● Task directions:
Every line from the one containing "Instruction: Click the workspace info icon" to the one containing "Viewport: 874px width, 491px height." in the records below, both included, must be set down exactly, and no other line.
*** Listed entries
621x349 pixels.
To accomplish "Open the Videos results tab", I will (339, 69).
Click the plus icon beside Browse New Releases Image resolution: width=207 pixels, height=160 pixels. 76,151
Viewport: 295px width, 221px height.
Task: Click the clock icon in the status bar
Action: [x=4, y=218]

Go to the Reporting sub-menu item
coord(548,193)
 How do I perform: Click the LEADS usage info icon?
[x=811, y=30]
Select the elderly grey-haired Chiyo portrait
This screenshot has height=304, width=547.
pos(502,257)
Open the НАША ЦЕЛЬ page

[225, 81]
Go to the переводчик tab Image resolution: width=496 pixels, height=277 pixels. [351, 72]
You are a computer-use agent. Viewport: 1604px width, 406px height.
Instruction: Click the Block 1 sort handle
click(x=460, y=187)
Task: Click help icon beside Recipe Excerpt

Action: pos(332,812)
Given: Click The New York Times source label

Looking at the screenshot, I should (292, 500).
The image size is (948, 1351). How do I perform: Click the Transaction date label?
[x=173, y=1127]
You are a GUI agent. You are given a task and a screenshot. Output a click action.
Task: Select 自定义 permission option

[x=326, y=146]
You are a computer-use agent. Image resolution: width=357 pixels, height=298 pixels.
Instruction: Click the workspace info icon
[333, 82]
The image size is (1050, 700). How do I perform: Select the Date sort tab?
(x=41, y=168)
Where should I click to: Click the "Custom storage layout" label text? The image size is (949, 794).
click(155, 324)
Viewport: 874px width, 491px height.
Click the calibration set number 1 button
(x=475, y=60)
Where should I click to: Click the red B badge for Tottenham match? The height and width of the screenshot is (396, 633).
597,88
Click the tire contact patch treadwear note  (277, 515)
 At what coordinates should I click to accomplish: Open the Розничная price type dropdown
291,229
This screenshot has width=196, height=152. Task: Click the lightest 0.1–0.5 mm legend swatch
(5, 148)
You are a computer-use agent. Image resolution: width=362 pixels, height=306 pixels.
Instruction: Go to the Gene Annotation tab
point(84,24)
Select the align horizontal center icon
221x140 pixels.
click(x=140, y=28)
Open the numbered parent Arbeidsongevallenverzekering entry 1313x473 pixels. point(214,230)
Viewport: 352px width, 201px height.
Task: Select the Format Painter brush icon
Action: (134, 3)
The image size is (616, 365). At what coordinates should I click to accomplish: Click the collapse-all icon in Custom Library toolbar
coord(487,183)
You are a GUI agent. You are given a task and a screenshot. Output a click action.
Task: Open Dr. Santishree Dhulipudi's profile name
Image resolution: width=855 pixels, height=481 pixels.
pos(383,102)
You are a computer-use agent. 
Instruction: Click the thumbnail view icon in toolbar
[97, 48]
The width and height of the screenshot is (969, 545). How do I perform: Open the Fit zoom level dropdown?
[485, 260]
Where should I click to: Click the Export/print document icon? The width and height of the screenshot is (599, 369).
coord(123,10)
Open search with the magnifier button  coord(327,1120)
******
● Output of the exercise:
Instruction: Click the workspace info icon
[333, 82]
The image size is (1050, 700). How do I perform: Select the Date sort tab?
(x=41, y=168)
Where should I click to: Click the "Custom storage layout" label text? The image size is (949, 794).
click(155, 324)
Viewport: 874px width, 491px height.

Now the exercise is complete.